The concept of Earth's rotation is fundamental to understanding centripetal acceleration. Earth rotates about its axis, completing one full rotation approximately every 24 hours. This rotation causes different points on Earth to travel in circular paths. When an object travels in a circle, it experiences centripetal acceleration, which acts towards the center of the circle.
For someone standing on the equator, the path is the largest circle possible due to the Earth’s spherical shape. As a result, the speed is higher at the equator compared to other latitudes, maximizing the centripetal force.
Understanding this, you can see why the magnitude of centripetal acceleration is dependent on both the speed of the rotation and the radius of the path, which is approximately the radius of the Earth at the equator. The formula for centripetal acceleration, \( a_c = \frac{v^2}{r} \), highlights the need for both speed \(v\) and radius \(r\).

The equator is an essential reference point in understanding centripetal acceleration during Earth's rotation. It is an imaginary line circling the Earth, equally distant from both poles, and dividing the Earth into the Northern and Southern Hemispheres.
Due to Earth's spherical shape, the equator is the widest circle of latitude, meaning it's also the point on the Earth's surface farthest from the poles. As such, it has the longest distance to travel in a rotation, and hence experiences the greatest linear speed during Earth's rotation.
This heightened speed results in the maximum centripetal acceleration at the equator compared to other latitudes. This is why, when calculating centripetal acceleration, the artifact of a rotating Earth is most pronounced here. For calculations involving centripetal acceleration at the equator, the radius \(r\) is effectively the radius of the Earth, about 6,371 kilometers.

Gravitational acceleration is a key concept when looking at the forces acting on objects on Earth. It is the acceleration due to Earth's gravitational pull, typically measured as \(9.8 \mathrm{~m/s}^2\). This is the force that gives weight to physical objects and causes them to fall towards the ground when dropped.
In considering centripetal acceleration, the concept plays a critical role especially in part (b) of the exercise.
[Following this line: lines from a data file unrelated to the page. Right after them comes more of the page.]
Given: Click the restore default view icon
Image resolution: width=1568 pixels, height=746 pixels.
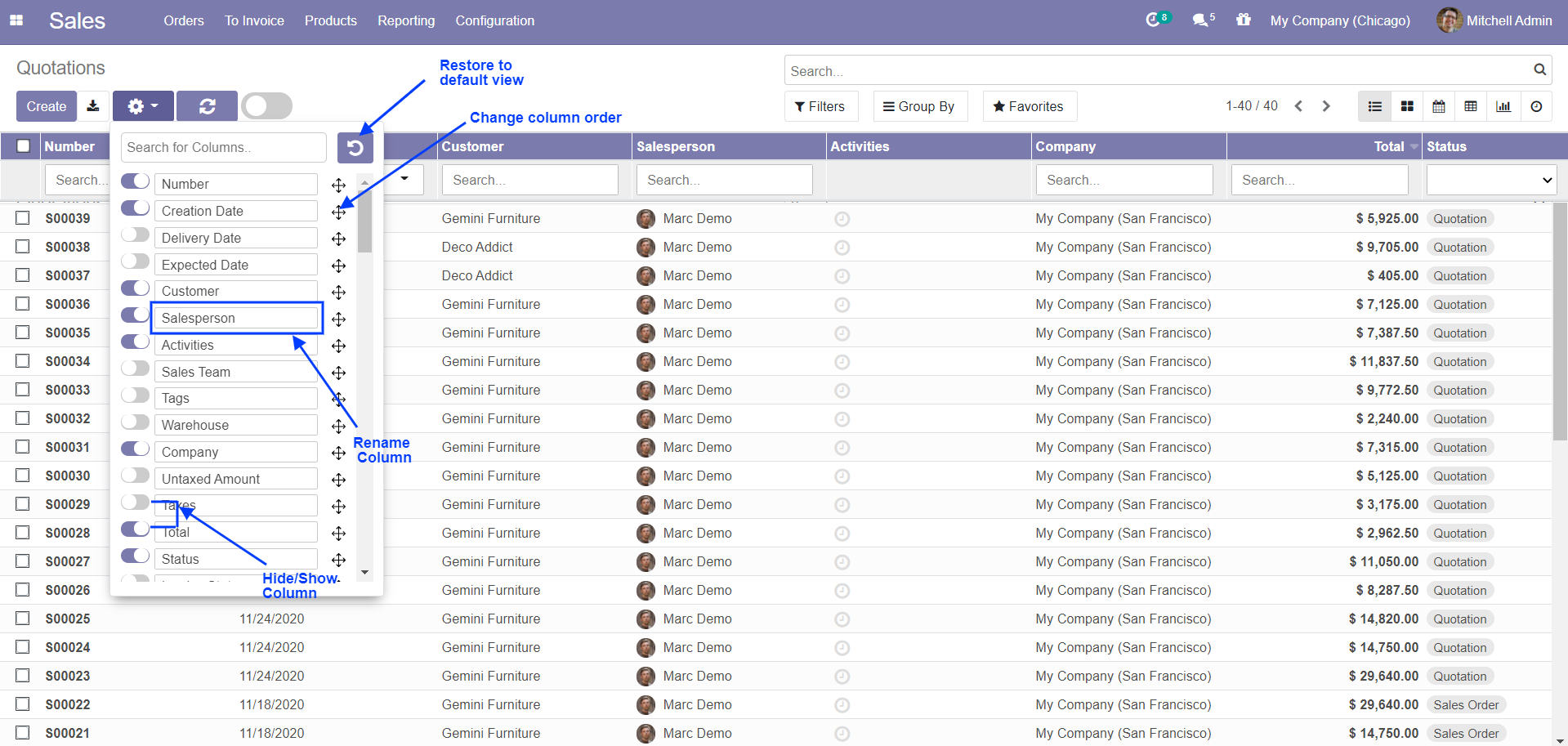Looking at the screenshot, I should point(355,148).
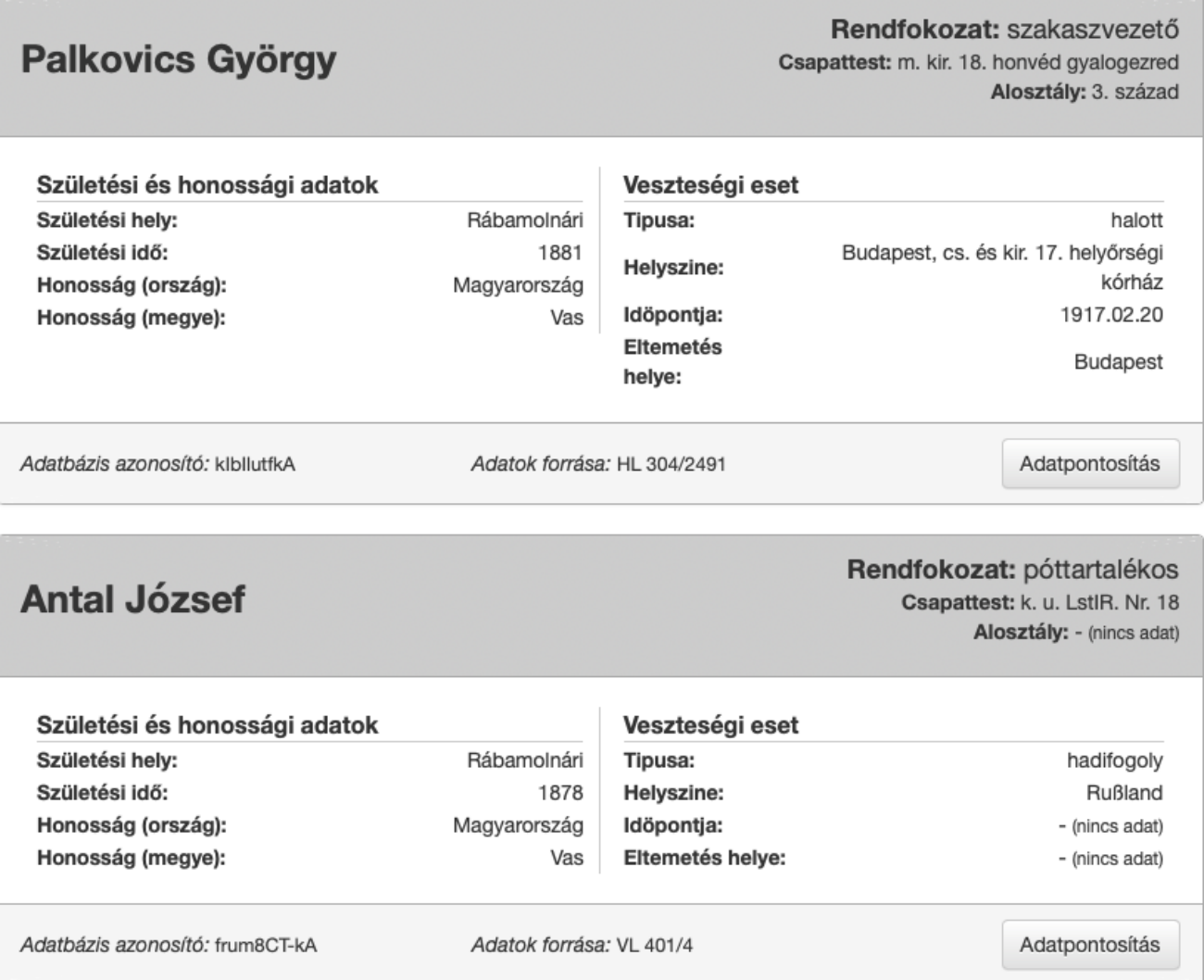Click unit m. kir. 18. honvéd gyalogezred

1038,63
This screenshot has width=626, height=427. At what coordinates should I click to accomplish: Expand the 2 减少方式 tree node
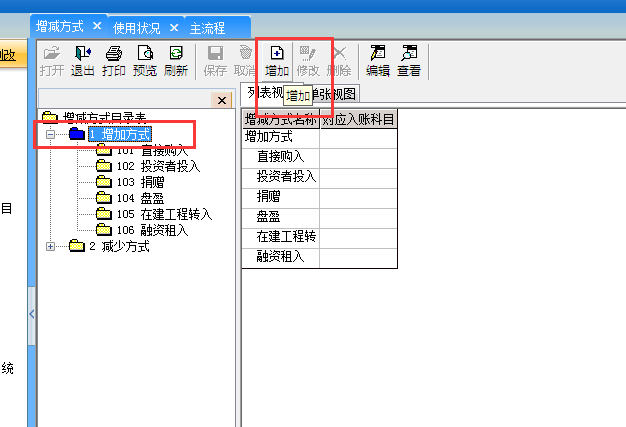tap(51, 246)
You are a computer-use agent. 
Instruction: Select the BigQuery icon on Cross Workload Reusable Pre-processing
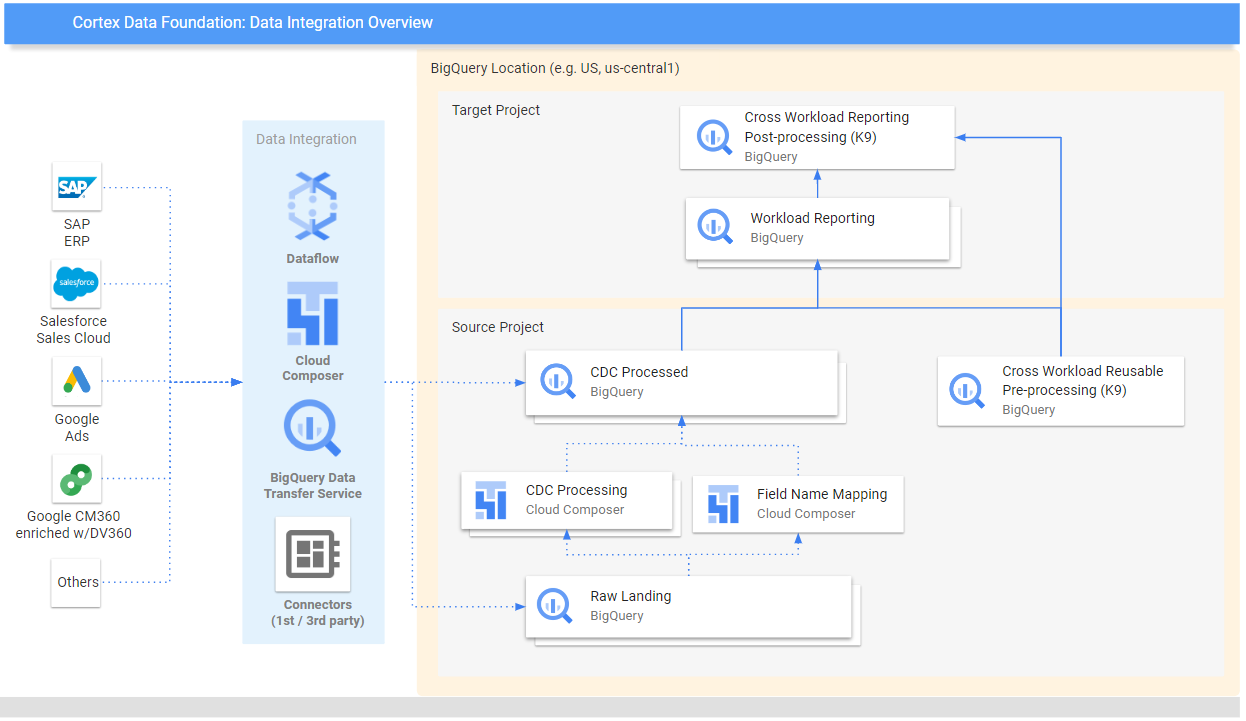click(966, 390)

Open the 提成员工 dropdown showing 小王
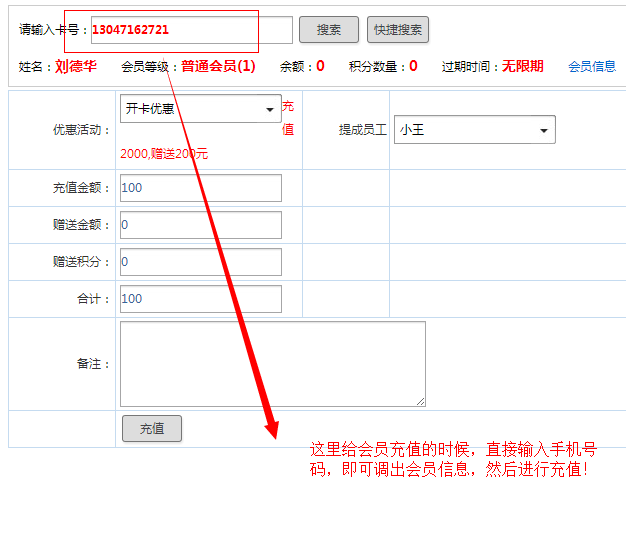point(474,130)
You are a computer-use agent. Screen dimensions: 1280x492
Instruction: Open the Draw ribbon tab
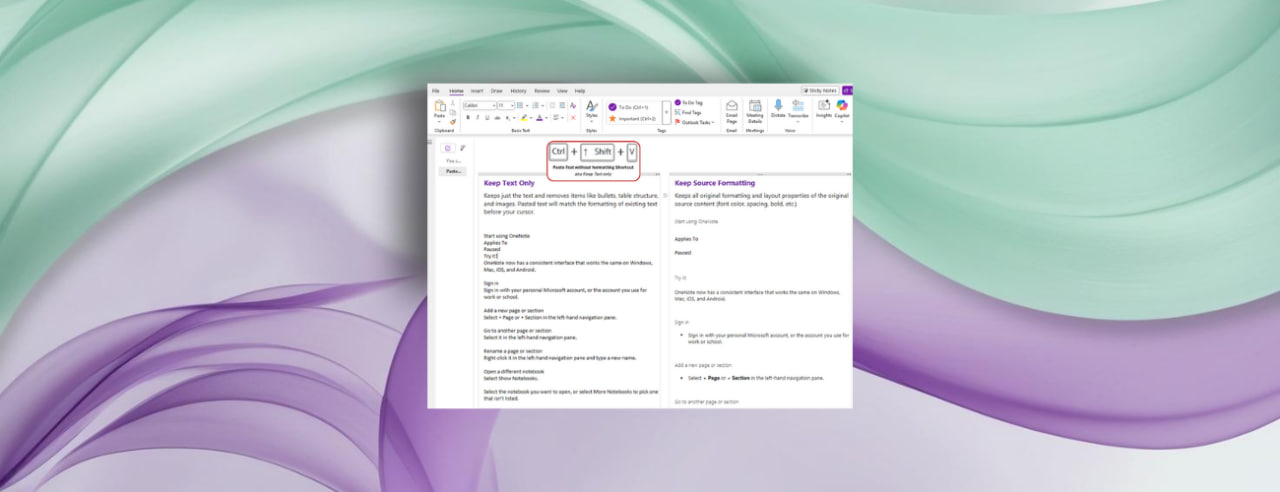pos(496,90)
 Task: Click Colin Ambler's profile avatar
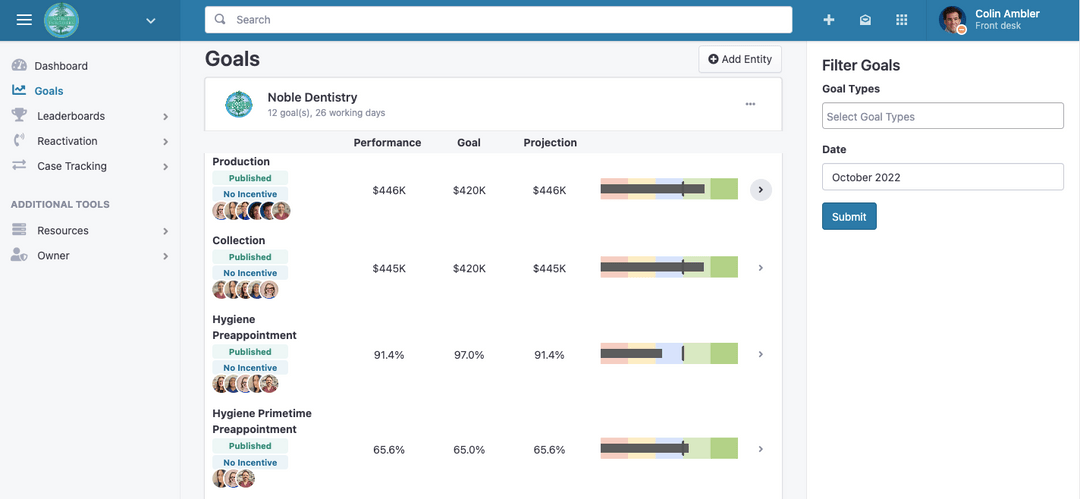click(952, 20)
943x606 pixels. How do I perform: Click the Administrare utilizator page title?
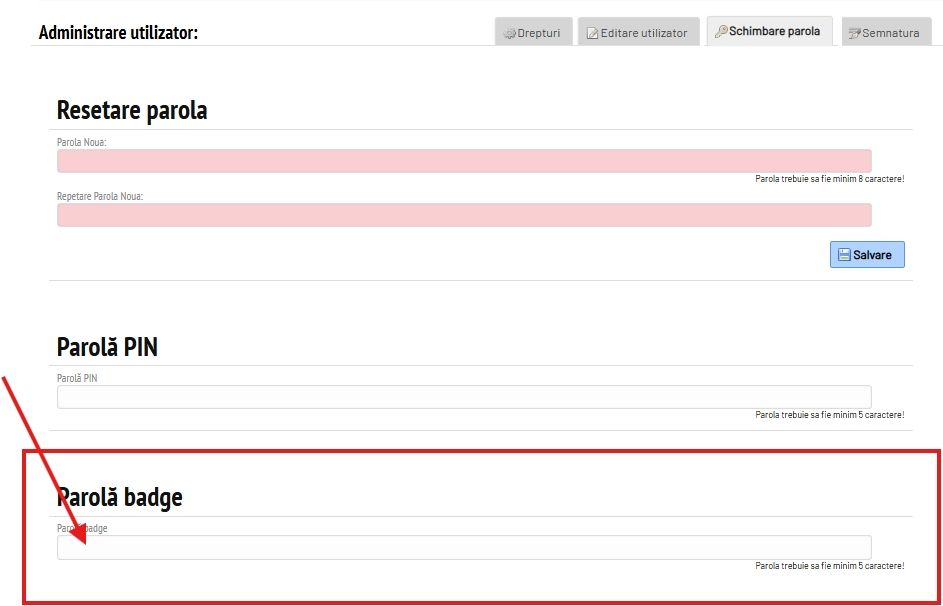[x=118, y=33]
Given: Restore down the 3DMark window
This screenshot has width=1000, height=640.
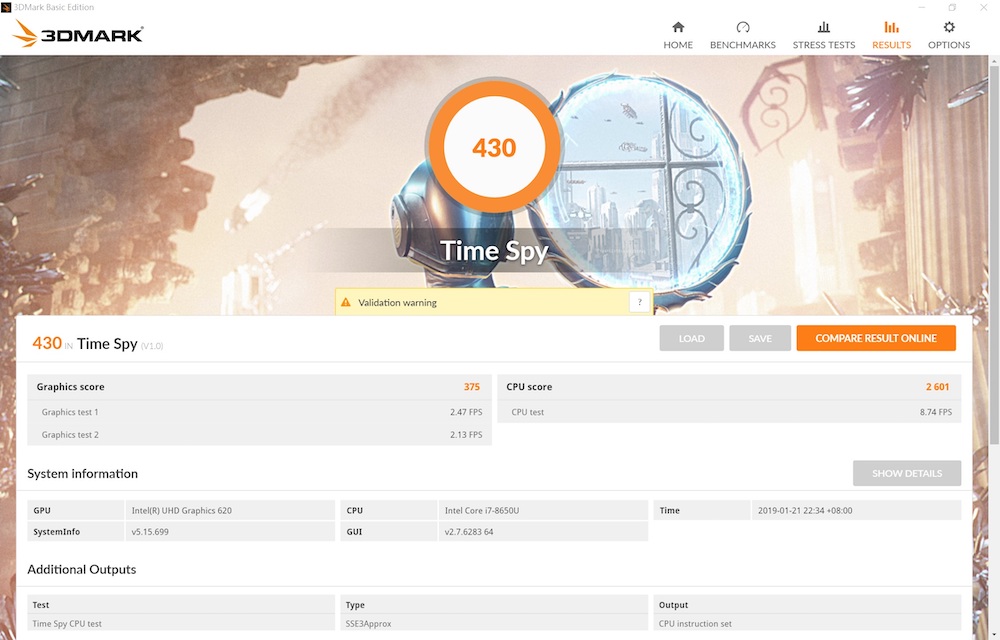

We explored what would happen if this centripetal acceleration achieved the magnitude of gravitational acceleration.
If Earth's rotation were fast enough for the centripetal acceleration at the equator to equal gravitational acceleration, objects would effectively become "weightless." This means the inward force required to keep them in a circular path would be the same as the force pulling them to Earth’s surface. For this scenario to occur, the period of rotation would need to decrease significantly, to a much shorter period than 24 hours. This intriguing concept highlights the balance and interplay between gravitational and centripetal forces.